Word for word, reproduce every line of the data below.
+++ Record set +++
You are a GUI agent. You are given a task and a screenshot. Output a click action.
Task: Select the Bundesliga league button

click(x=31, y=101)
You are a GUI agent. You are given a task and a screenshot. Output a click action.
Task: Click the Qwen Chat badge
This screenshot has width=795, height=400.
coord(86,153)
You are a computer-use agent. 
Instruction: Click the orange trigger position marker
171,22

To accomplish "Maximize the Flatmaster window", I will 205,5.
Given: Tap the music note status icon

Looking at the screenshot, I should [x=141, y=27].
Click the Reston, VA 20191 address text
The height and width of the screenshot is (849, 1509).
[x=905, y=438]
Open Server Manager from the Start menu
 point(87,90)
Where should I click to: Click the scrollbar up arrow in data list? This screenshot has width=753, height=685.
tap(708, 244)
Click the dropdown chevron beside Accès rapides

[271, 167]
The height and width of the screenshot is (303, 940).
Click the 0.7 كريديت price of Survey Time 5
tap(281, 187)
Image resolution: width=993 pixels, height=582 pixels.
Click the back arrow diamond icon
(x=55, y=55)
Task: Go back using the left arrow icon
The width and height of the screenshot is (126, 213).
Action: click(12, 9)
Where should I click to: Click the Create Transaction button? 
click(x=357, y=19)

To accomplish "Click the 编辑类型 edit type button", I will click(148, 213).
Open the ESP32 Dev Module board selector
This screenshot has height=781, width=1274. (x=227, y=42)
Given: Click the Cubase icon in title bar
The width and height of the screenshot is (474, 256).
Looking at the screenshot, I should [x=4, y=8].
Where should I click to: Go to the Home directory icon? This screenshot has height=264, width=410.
+++
Answer below:
You are a GUI agent. You are given a task and a screenshot. Output a click action.
Task: Select the Bundesliga league button

click(x=31, y=101)
You are a GUI agent. You are given a task and a screenshot. Output a click action.
Task: Click the Qwen Chat badge
This screenshot has width=795, height=400.
coord(86,153)
You are a computer-use agent. 
Instruction: Click the orange trigger position marker
171,22

To accomplish "Maximize the Flatmaster window", I will 205,5.
Given: Tap the music note status icon

Looking at the screenshot, I should [x=141, y=27].
Click the Reston, VA 20191 address text
The height and width of the screenshot is (849, 1509).
[x=905, y=438]
Open Server Manager from the Start menu
 point(87,90)
Where should I click to: Click the scrollbar up arrow in data list? This screenshot has width=753, height=685.
tap(708, 244)
Click the dropdown chevron beside Accès rapides

[271, 167]
The height and width of the screenshot is (303, 940).
Click the 0.7 كريديت price of Survey Time 5
tap(281, 187)
Image resolution: width=993 pixels, height=582 pixels.
Click the back arrow diamond icon
(x=55, y=55)
Task: Go back using the left arrow icon
The width and height of the screenshot is (126, 213).
Action: click(12, 9)
Where should I click to: Click the Create Transaction button? 
click(x=357, y=19)

To accomplish "Click the 编辑类型 edit type button", I will click(148, 213).
Open the ESP32 Dev Module board selector
This screenshot has height=781, width=1274. (x=227, y=42)
Given: Click the Cubase icon in title bar
The width and height of the screenshot is (474, 256).
Looking at the screenshot, I should [x=4, y=8].
Where should I click to: Go to the Home directory icon? This screenshot has height=264, width=410.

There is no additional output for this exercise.